All employees are eligible for medical, dental and vision coverage on their first day! In addition, upon hire all employees are eligible for a 403(b) and Roth 403 (b) Retirement Saving Plan with matching contributions of up to 6% after one year of service. Employees in a full-time or part-time status (40+ hours per pay period) will also be eligible for paid time off, life insurance, short term and long-term disability and the Flexible Spending Account (FSA) plans. Additional benefits available to full-time and part-time employees include tuition reimbursement, home & auto, hospitalization, critical illness, pet insurance and much more! Coverage is available to employees and their qualified dependents in accordance with the plans. Benefits may vary based on state law.

Job Overview

The Professional Billing Specialist is responsible for managing all professional billing requirements and managing accounts receivable tasks according to standard and productivity measurements.
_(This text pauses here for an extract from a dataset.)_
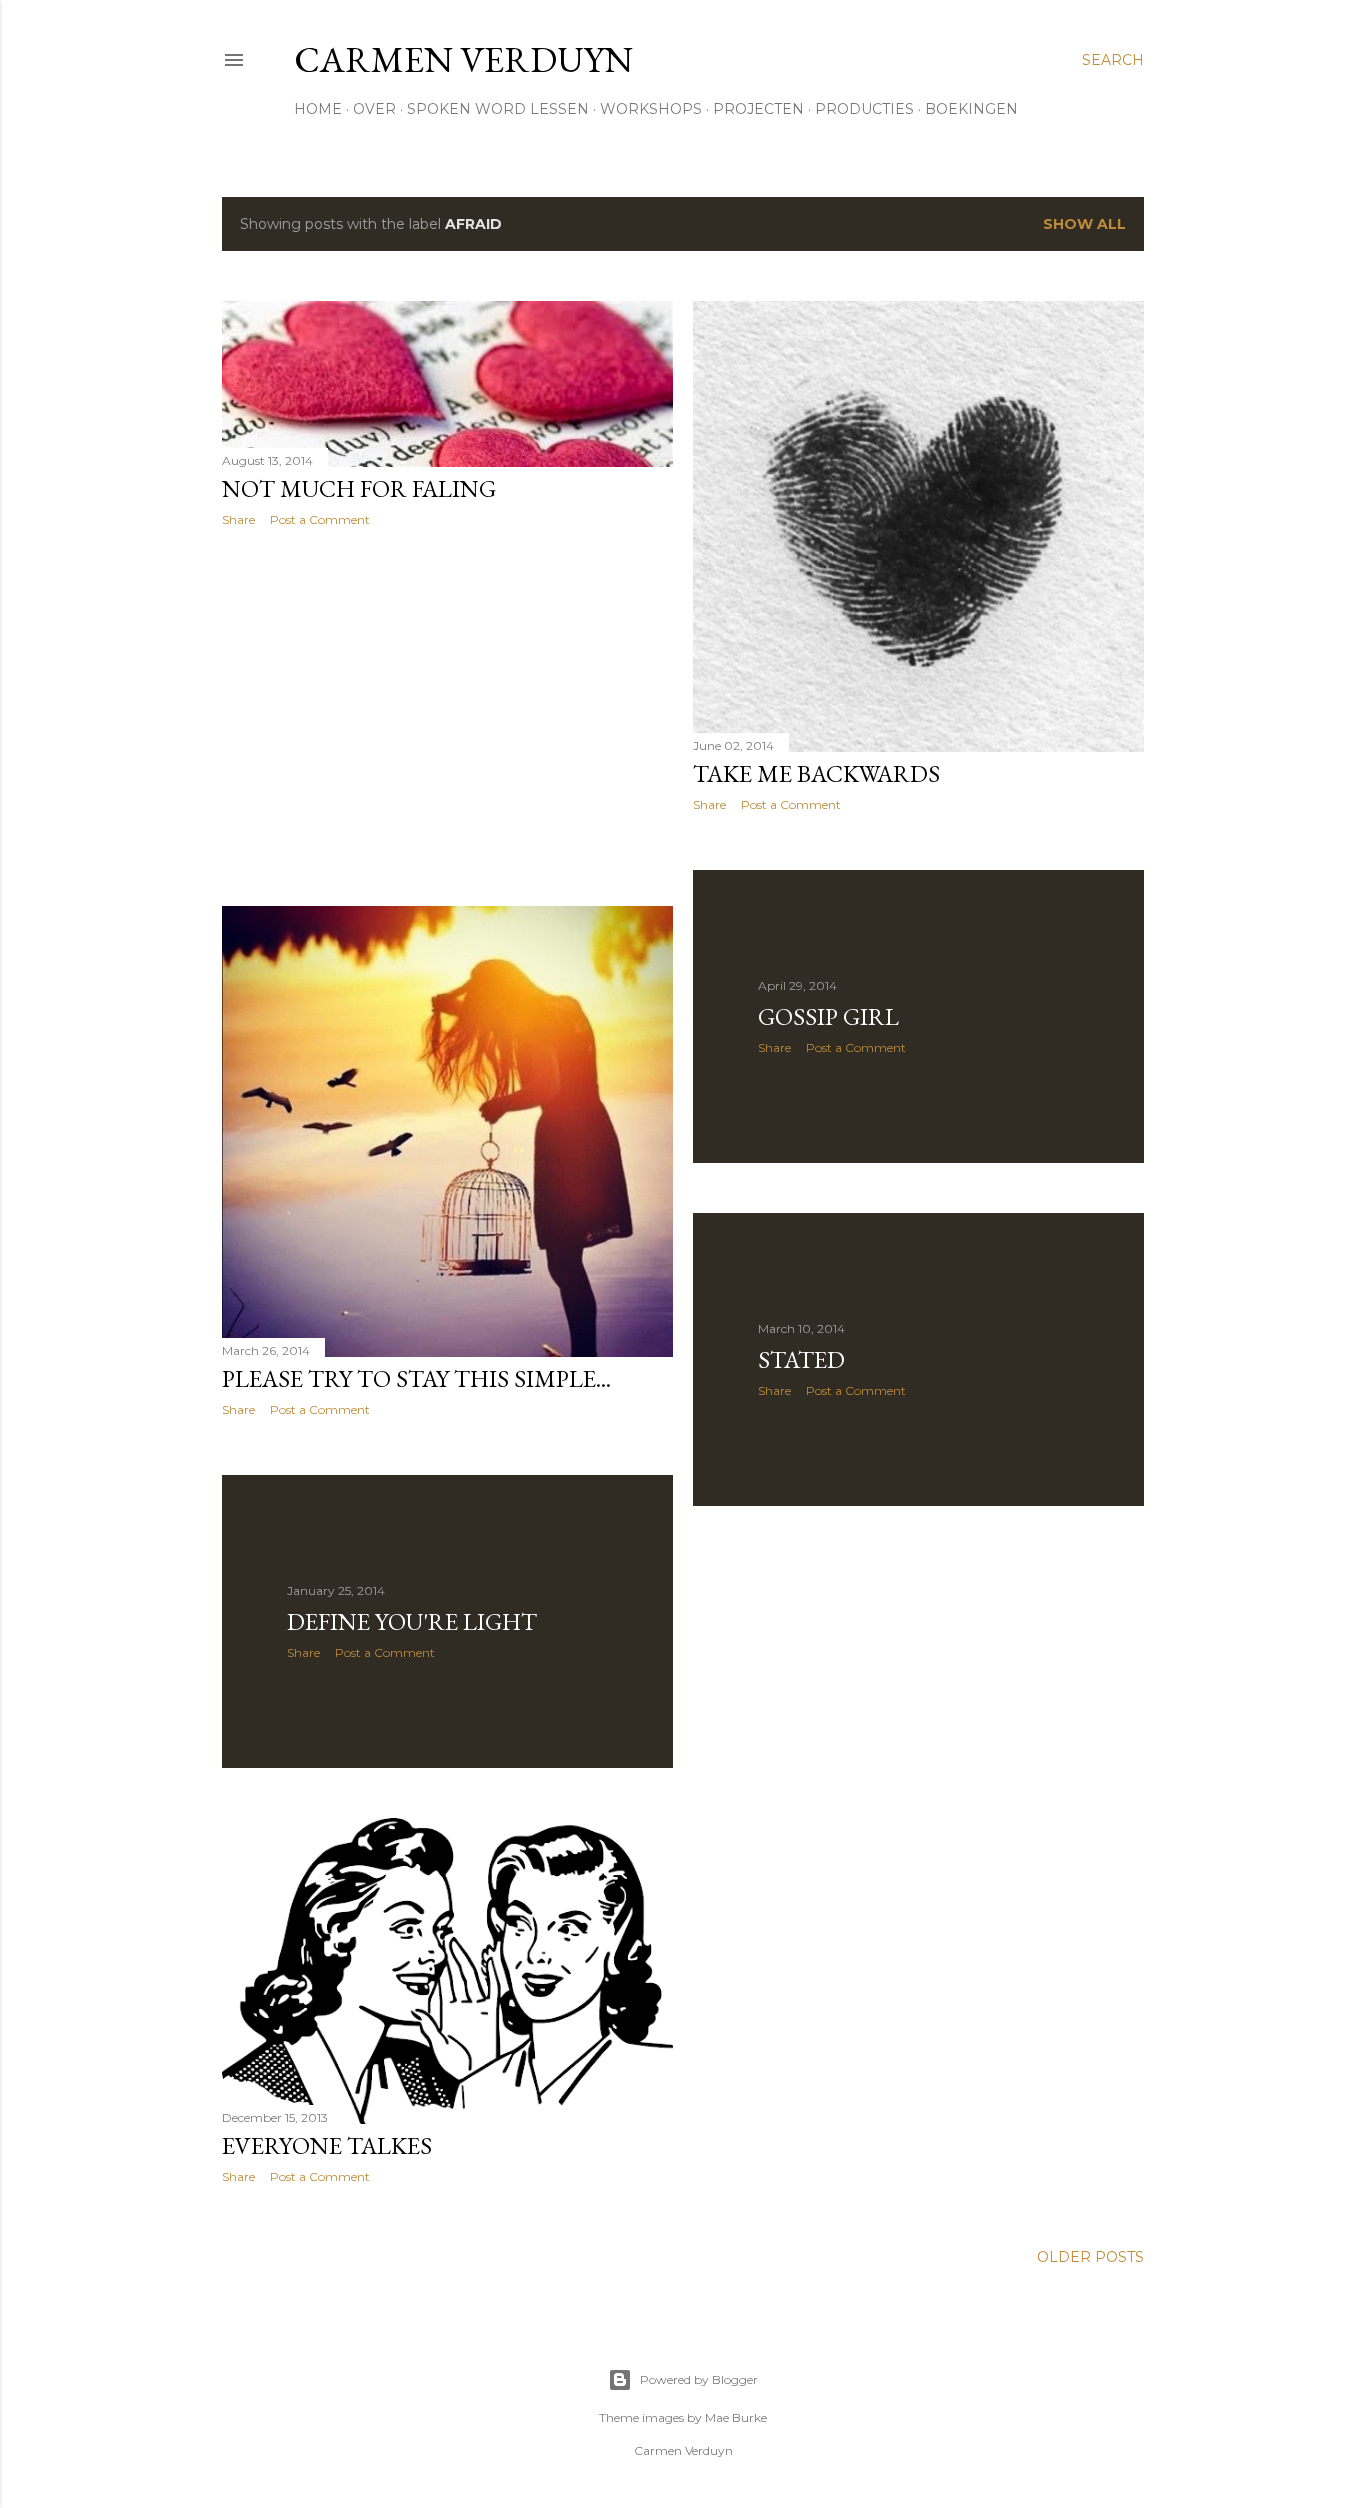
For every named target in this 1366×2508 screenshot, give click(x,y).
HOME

Responsible to ensure all regulatory and payor guidelines are followed.

Responsibilities

  • Coordinating payor denial and appeal follow up activities to ensure timely response from third party payors and the processing of all payor denials, documentation requests and appeals
  • Review all denial accounts for categorization, level of appeal, special requirements for initiating appeals
  • Communicate global payer issues with the payer relations team.
  • Communicating and coordinating with various individuals/distributions and assisting with monitoring of the day-to-day activities related to appeal follow up and denials.
  • Maintaining the healthcare tracking tool/application that stores/communicates all claim edits, review and denial activity. This will include user access management, updates to software, and end-user training to support all follow up activities.
  • Monitor all Claim Edit and Denial Management work queues and lists to ensure they are fully resolved.
  • Ensure medical records requests are completed and submitted within 48 hours.
  • Track all denials on a database to determine outcome. Collecting/analyzing, report status, metrics and trends of activity by different reviews from the tool. Distributing reports on a routine basis to specific distribution group.
  • Organizing all data and activity in a retrievable way to ensure timely follow up on appeals to third party payors. Assisting with the coordination of denial and review activities and materials for committee meetings, including analyses, reports, etc.
  • Knowledgeable about federal, state and third-party claims processing. Supporting projects and initiatives of the Billing and Denials Management teams. This may include coordinating meetings, conducting research for payor criteria, and preparing documents
  • Able to build and maintain relationships with payer representatives

This is not an all-inclusive list of this job’s responsibilities. The incumbent may be required to perform other related duties and participate in special projects as assigned.

Qualifications

Minimum:

  • 5 years' experience in a Healthcare/Hospital Revenue Cycle Environment including Third Party Collection/AR Receivables
  • Epic PB Resolute experience
  • Healthcare Revenue Cycle revenue management EDI Transaction sets including 837P
  • Knowledge of insurance contract rates and terms
  • Understanding of Registration and Collections
  • Understanding of Government and Managed Care billing, coverage and payment rules Ability to comprehend payor 835 and paper EOB responses
  • Understanding of CCI edits, CPT, HCPCS, ICD-10 and Revenue Codes
  • Intermediate Excel skills
  • Excellent computer skills, especially spreadsheet and database applications.
  • Knowledge of managed care patient financial systems and of the specific billing and payment standards utilized for services provided within a hospital setting.
  • Thorough understanding of managed care payment methodologies and the principles of managed care.
  • Certification in Epic PB Resolute - or agree to obtain certification within 12 months after hire
  • Bachelor’s Degree or equivalent combination of education and experience

 

Preferred:

  • Knowledge of SQL or Crystal Reports.